In 1184 the traditional date for the destruction of Troy, which was described in the Iliad by Homer, was worked out by Greek writers. It was set on 1220 BC. In 1873 AC the German archaeologist Heinrich Schliemann found the remains of a city in the vicinity of the Turkish city Hissarlik. Soon rumours were going around that it was Troy. He had discovered Troy, but not the legendary one as he had dug right through it and found Troy II. His methods were certainly not very subtle.
The different storeys of the city were each labelled from I to VII. Troy I was thus the oldest city, and the lowest layer. The most spectacular things were found in Troy II, but this could not have been the Troy of king Priam as it was destroyed in 2200, in a time when Acheans did not even exist yet. The citadel reached its peak during Troy VI, around 1800, but this one was destroyed in 1300 by an earthquake. Troy VIIa was in comparison to Troy VI a puny and poor city. It was destroyed by humans around 1250.

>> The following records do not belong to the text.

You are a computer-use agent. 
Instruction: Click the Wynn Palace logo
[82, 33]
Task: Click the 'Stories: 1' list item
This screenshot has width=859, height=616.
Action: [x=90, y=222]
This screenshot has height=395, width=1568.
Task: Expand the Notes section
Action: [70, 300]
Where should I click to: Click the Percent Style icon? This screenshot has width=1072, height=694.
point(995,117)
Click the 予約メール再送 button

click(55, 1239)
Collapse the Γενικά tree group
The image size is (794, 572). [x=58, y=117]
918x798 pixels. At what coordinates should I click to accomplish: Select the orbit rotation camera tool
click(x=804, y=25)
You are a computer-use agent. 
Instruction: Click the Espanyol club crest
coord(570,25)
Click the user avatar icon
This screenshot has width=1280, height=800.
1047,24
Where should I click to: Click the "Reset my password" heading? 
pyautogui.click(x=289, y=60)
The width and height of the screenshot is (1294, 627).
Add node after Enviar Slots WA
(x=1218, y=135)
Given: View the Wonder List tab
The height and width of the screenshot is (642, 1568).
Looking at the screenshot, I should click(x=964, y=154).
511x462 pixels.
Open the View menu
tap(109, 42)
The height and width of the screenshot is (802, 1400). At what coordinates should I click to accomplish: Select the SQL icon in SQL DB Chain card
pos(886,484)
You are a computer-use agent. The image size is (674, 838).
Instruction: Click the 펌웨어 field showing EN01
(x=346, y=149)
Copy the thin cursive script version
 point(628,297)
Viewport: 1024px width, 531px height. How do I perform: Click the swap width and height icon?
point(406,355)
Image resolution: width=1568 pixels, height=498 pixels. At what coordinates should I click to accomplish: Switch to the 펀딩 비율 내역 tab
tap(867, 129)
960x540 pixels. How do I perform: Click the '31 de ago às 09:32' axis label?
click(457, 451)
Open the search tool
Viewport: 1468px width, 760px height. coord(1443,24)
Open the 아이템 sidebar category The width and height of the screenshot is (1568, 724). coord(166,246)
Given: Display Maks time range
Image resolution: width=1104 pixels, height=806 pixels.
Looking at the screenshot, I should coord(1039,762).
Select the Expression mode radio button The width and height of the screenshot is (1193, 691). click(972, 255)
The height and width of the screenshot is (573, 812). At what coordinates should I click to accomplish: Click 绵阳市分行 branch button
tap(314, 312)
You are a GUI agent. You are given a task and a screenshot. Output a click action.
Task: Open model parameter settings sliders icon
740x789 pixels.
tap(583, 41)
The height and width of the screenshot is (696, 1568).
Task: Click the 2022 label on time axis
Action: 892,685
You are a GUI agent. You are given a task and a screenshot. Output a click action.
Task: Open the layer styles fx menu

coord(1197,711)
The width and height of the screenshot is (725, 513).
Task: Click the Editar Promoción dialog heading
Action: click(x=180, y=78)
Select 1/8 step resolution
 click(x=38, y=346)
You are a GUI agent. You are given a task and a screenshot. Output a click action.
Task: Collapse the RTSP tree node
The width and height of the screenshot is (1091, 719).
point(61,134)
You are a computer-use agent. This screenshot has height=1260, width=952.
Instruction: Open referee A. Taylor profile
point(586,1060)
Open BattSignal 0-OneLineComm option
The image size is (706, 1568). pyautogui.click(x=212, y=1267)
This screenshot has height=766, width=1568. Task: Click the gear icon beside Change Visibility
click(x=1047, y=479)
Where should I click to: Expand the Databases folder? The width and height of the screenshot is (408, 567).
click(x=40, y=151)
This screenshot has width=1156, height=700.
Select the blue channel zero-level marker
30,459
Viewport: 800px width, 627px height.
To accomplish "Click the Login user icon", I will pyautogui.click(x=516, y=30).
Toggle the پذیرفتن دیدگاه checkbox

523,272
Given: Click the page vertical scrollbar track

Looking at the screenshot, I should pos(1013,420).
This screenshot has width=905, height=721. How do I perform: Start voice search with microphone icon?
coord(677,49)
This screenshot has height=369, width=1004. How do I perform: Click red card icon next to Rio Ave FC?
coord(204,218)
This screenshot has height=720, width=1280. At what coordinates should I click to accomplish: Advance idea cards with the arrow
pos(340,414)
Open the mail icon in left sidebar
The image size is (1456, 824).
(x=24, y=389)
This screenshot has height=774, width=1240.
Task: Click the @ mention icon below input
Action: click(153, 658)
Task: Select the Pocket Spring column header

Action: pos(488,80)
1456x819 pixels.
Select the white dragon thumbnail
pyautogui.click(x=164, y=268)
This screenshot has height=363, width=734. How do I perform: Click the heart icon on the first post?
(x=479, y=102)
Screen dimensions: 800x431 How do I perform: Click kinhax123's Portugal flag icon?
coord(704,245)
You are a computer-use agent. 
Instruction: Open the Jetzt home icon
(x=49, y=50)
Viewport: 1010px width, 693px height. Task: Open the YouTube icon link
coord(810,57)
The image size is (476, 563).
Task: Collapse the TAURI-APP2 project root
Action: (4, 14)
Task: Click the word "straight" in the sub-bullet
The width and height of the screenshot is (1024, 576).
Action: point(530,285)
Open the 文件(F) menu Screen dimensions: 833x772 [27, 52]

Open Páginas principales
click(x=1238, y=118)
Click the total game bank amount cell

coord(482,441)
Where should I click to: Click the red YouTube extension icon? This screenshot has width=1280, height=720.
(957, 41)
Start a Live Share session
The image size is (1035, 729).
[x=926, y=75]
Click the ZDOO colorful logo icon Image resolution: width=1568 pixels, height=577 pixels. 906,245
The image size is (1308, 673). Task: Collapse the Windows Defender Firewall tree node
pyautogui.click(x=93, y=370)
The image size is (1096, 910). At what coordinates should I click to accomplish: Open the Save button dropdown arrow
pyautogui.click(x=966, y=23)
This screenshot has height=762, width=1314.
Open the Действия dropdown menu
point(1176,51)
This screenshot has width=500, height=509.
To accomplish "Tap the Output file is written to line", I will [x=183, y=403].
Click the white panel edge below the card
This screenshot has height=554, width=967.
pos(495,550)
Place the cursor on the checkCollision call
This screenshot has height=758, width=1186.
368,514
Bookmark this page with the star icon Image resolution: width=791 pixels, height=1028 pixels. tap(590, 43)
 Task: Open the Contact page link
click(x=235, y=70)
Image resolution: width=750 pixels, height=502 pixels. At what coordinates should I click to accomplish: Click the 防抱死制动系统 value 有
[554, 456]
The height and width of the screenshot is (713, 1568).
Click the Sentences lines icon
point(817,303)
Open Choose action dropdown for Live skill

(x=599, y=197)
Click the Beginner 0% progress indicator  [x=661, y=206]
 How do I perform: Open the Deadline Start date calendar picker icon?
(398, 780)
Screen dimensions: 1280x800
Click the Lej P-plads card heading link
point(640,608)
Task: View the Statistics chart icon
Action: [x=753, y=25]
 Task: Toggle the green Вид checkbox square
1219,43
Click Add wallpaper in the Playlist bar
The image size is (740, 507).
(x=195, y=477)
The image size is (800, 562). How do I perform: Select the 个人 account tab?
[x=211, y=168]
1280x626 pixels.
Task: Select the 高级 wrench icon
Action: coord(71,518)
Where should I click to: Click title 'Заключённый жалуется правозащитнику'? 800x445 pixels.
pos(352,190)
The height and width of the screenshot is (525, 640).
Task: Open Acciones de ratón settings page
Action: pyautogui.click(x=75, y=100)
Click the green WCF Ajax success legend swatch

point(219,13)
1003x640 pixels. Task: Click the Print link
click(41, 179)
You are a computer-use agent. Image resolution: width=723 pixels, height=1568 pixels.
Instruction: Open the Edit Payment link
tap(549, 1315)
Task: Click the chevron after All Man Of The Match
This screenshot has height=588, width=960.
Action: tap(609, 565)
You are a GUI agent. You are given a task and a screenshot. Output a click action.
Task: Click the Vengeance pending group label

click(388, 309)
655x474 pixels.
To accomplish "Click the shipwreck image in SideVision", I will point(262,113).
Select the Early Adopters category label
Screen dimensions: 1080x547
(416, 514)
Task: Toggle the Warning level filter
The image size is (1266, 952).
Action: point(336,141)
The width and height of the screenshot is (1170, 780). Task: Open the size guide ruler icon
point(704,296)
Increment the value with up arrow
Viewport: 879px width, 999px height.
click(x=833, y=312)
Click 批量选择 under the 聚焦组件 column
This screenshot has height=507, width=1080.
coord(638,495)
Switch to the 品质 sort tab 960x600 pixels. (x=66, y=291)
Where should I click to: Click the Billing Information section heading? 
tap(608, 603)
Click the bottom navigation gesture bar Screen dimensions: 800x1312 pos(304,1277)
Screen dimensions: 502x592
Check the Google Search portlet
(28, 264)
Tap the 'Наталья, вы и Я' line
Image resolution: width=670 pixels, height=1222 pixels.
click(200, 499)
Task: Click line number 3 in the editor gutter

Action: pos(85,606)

If epic tragedy goes back on an historical event, which is mostly the case although it is normally covered in literary imagination, than only Troy VIIa can be the Troy as described in the Iliad of Homer. Objections to this theory are that Troy VIIa certainly does not fit the descriptions of the Iliad. However, like said above was there a lot of imagination in epic tragedies. Another objection is that the time of the fall of Troy is so close to the end of the Mycean civilisation, that you can wonder if the Acheans were capable of raising such an enormous expedition at the end of their era. Still, it is commonly accepted that Troy VIIa is the legendary Troy.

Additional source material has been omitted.